EXTRAIT:

Cette hypothèse, construite en cours de lecture est, en l’occurrence, confirmée, puisqu’il s’agit effectivement du début de La Belle au bois dormant dans la traduction française du recueil des frères Grimm, mais les hypothèses des lecteurs ne seront pas toujours aussi « heureuses ».

 

Cohérence du texte et attentes du lecteur

Nous avons donc établi que les propositions fictionnelles ne doivent pas être évalués en fonction de leur vérité ou de leur fausseté par rapport au monde réel, même si une relation référentielle indirecte peut être établie avec ce dernier. Searle souligne cependant qu’une œuvre de fiction n’est pas nécessairement constituée uniquement de propositions fictionnelles ou d’assertions feintes. Ainsi, si Holmes et Watson sont des personnages inventés, ils évoluent néanmoins dans un Londres historique que le lecteur est en mesure de comparer avec le Londres de son univers de référence et avec l’image qu’il s’en est faite dans son encyclopédie ; compte tenu du style réaliste de l’auteur, le lecteur est donc en droit de relever des éventuelles incohérences dans la description de cette ville réelle dans laquelle se déroulent des événements fictifs. Comme le souligne Lorenzo Bonoli, il ne faudrait cependant pas confondre ce rapport de cohérence avec un rapport direct de référence :

 

Le texte réaliste, dans sa nature de fiction réelle, se trouve dans une position particulière : d’une part, sa nature fictionnelle implique une coupure avec la réalité, mais, de l’autre, son aspiration réaliste vise à résorber cette coupure afin de se donner à lire comme une description du réel. Cependant cette résorption ne sera pas effectuée […] au niveau référentiel, où le texte réaliste reste toujours marqué par cette coupure. (Bonoli, 2004)

CONSIGNE 1: Recopiez à l'identique, dans l'extrait, tout ce qui va de « Le texte réaliste, dans » jusqu'à « coupure. (Bonoli, 2004) ».
CONSIGNE 2:
Répondez d'après l'extrait :
(a) Quel conte est reconnu au début, et dans quelle traduction ?
(b) Dans quelle ville évoluent Holmes et Watson ?
(c) Dans la citation de Bonoli, à quel niveau le texte réaliste reste-t-il toujours marqué par la coupure avec la réalité ?

BLOC DE DONNÉES:
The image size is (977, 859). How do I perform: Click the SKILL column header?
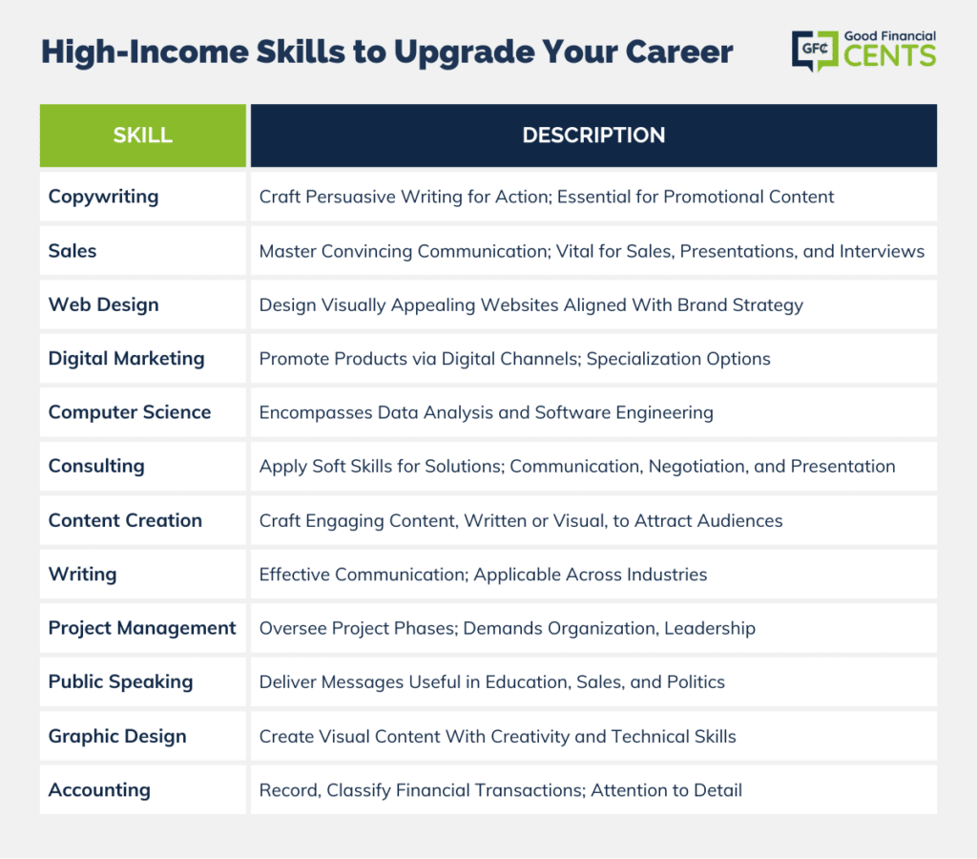point(143,136)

RÉPONSE COMPLÈTE 1:
Le texte réaliste, dans sa nature de fiction réelle, se trouve dans une position particulière : d’une part, sa nature fictionnelle implique une coupure avec la réalité, mais, de l’autre, son aspiration réaliste vise à résorber cette coupure afin de se donner à lire comme une description du réel. Cependant cette résorption ne sera pas effectuée […] au niveau référentiel, où le texte réaliste reste toujours marqué par cette coupure. (Bonoli, 2004)

RÉPONSE COMPLÈTE 2:
(a) La Belle au bois dormant, dans la traduction française du recueil des frères Grimm.
(b) Dans un Londres historique.
(c) Au niveau référentiel.